• **Document excerpt**:
<<<<
And I heard a speaker. I wish I could reference him. I feel bad that I can't remember. He made a reference about when we teach children about low-hanging fruit meaning here's what's available to you, here's what you can reach, here's what you can grasp they will grasp, always for the low-hanging fruit. But when you teach a child what is possible, they might reach for the top of the tree. And I wonder how many times I just reached for the nearest low-hanging fruit Because, a I thought that's what I deserved. B I thought that's the only thing I could get. And C I thought this is as far as my reach will go and I better get that fruit If I'm going to get any at all, I guess.

Speaker 1:

I better get that fruit. So for me, I think, when I look back on it, I wonder would I have been able to become more, would I have achieved something more? High school would not have been such a struggle for me educationally, administratively and therefore I could have excelled at certain things in school, from a standpoint of grades and acumen, that I didn't achieve, Mainly because I was so distracted by all the other things that I was dealing with. So then, when I go on to college, I don't have good grades, I can't get as much, I don't get into good schools. All of those things I feel like could have been impacted and might have been different had I had less abuse to deal with and less distraction in my energy to navigating the minefield.

Speaker 1:

that was my bullying and my experience, and that's Lola by the way, I'm sure. If anyone heard her meow that's. Lola, she's a little love bug.

Speaker 2:

I know, I tried to get her into bed and she's not cooperating so she's on my lap.

Speaker 1:

We love our children, our four babies.

Speaker 2:

So let's go into, because you just kind of discussed a little bit about how bullying shaped your life. Do you feel that it made you stronger in any way? Or, and if so, how do you feel about that, knowing that you're an anti-bullying activist?

Speaker 1:

basically, so I've been thinking a lot about this, because you and I have been talking about this all month. We've been exploring this avenue and I've been exploring some of my journal writings and some of my stuff that I have, my content that I have for my blogs and things that I want to write that I want to put out there, that I just got started on this, so it's not like something.

Speaker 1:

I've been doing for a long time, although I have been writing and I do have these stories. I was struggling with the idea of do I feel stronger because of this and what I have come to, what I've decided? I'm strong because of how I responded. I am not stronger because of the bullying.
>>>>
• **Goal of the exercise**: Reproduce the transcript between "basically, so I've" and "of the bullying.", inclusive, with "blogs" replaced by "newsletters" wherever it appears.

• **Provided records**:
<<<<
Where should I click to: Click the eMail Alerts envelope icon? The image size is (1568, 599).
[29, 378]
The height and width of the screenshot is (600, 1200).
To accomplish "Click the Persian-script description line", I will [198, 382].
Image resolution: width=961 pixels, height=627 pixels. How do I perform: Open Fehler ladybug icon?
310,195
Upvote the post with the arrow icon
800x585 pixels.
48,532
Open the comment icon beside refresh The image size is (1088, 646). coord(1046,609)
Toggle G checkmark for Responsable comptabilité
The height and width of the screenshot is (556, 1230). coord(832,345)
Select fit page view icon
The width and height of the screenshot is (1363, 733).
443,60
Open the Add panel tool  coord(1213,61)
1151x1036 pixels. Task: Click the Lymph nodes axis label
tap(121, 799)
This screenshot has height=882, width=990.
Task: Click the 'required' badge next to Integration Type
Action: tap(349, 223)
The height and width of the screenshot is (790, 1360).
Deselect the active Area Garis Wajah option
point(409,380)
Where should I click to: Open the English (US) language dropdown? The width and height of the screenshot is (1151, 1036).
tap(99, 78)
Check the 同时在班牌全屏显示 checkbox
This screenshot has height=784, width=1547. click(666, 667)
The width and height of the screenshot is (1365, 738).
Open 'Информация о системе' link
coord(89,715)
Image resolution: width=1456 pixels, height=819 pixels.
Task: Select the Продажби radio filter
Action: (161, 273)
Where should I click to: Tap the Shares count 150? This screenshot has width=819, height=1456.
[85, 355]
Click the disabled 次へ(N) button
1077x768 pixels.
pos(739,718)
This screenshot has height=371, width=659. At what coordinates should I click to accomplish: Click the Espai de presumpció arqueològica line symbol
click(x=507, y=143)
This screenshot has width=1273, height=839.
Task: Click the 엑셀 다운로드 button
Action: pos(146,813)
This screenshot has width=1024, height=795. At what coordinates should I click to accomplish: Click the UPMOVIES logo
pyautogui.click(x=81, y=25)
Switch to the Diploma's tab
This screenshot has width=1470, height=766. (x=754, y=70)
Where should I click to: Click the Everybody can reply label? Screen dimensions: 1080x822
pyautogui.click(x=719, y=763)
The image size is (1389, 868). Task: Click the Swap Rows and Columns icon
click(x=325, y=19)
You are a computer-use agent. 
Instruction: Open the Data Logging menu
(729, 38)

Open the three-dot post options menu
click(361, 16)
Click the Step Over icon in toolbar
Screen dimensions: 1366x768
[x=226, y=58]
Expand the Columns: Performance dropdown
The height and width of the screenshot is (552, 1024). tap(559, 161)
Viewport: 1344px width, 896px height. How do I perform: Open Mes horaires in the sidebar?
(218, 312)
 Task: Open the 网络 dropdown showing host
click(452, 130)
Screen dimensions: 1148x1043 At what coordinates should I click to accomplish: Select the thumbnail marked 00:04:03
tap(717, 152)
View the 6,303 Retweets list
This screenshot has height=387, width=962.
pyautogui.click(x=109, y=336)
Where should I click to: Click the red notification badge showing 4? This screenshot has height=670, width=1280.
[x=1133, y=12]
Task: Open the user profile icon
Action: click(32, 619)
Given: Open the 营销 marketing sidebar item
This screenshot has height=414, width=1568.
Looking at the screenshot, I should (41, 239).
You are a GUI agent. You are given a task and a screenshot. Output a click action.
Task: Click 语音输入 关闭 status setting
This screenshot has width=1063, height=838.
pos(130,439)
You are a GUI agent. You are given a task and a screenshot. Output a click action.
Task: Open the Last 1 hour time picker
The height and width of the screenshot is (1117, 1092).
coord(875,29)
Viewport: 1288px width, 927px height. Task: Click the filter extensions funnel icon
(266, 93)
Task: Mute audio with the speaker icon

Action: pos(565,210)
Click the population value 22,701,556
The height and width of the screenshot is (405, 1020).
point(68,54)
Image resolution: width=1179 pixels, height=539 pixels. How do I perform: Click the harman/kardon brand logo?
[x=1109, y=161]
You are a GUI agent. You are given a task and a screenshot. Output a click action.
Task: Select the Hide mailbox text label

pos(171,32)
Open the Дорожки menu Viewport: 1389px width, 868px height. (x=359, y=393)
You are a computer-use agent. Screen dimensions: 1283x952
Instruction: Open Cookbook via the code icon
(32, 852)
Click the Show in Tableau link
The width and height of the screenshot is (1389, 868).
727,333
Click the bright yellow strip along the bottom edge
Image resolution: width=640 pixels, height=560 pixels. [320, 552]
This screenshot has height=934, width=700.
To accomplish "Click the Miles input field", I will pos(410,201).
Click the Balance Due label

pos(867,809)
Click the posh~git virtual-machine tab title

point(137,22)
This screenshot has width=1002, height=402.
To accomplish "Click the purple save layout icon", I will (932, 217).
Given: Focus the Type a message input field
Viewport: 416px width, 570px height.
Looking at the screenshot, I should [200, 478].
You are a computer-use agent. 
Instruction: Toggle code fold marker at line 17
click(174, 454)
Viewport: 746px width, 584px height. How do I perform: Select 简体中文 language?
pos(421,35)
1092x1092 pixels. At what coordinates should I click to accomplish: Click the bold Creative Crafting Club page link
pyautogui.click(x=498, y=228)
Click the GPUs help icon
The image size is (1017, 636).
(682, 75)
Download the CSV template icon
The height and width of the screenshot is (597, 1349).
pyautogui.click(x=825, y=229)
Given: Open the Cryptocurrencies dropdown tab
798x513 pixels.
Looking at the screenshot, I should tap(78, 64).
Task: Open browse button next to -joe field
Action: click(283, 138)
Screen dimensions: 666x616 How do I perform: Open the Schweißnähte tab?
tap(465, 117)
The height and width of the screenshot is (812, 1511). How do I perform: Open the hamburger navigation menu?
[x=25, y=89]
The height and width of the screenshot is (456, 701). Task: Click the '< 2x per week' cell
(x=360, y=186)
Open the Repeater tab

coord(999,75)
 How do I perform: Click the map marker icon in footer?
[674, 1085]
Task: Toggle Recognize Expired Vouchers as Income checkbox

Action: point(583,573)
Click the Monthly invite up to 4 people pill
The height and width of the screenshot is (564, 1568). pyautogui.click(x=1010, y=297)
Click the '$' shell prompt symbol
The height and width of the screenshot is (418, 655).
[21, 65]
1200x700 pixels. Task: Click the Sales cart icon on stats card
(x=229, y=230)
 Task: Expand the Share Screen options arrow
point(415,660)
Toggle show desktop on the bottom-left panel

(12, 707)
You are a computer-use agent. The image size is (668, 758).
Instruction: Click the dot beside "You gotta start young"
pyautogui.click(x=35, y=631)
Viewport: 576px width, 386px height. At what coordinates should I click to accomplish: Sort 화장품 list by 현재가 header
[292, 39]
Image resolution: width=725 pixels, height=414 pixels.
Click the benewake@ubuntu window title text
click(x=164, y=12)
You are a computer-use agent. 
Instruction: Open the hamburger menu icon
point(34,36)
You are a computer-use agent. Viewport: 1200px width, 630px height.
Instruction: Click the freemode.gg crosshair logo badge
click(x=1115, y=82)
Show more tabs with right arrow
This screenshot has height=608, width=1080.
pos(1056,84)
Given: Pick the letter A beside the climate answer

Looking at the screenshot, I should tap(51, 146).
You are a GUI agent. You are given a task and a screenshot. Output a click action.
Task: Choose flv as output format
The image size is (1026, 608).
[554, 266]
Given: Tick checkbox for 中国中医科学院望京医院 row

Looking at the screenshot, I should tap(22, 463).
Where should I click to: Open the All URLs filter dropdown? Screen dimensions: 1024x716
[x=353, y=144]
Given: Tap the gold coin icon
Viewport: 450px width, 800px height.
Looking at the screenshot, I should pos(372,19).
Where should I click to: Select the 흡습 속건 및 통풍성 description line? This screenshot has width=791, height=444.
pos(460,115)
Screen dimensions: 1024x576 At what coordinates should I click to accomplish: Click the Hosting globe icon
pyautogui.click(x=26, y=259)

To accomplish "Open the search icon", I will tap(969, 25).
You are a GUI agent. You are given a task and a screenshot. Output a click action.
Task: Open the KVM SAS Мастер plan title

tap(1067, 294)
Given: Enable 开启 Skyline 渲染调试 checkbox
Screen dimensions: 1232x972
>>>>
• **Response**:
basically, so I've been thinking a lot about this, because you and I have been talking about this all month. We've been exploring this avenue and I've been exploring some of my journal writings and some of my stuff that I have, my content that I have for my newsletters and things that I want to write that I want to put out there, that I just got started on this, so it's not like something.

Speaker 1:

I've been doing for a long time, although I have been writing and I do have these stories. I was struggling with the idea of do I feel stronger because of this and what I have come to, what I've decided? I'm strong because of how I responded. I am not stronger because of the bullying.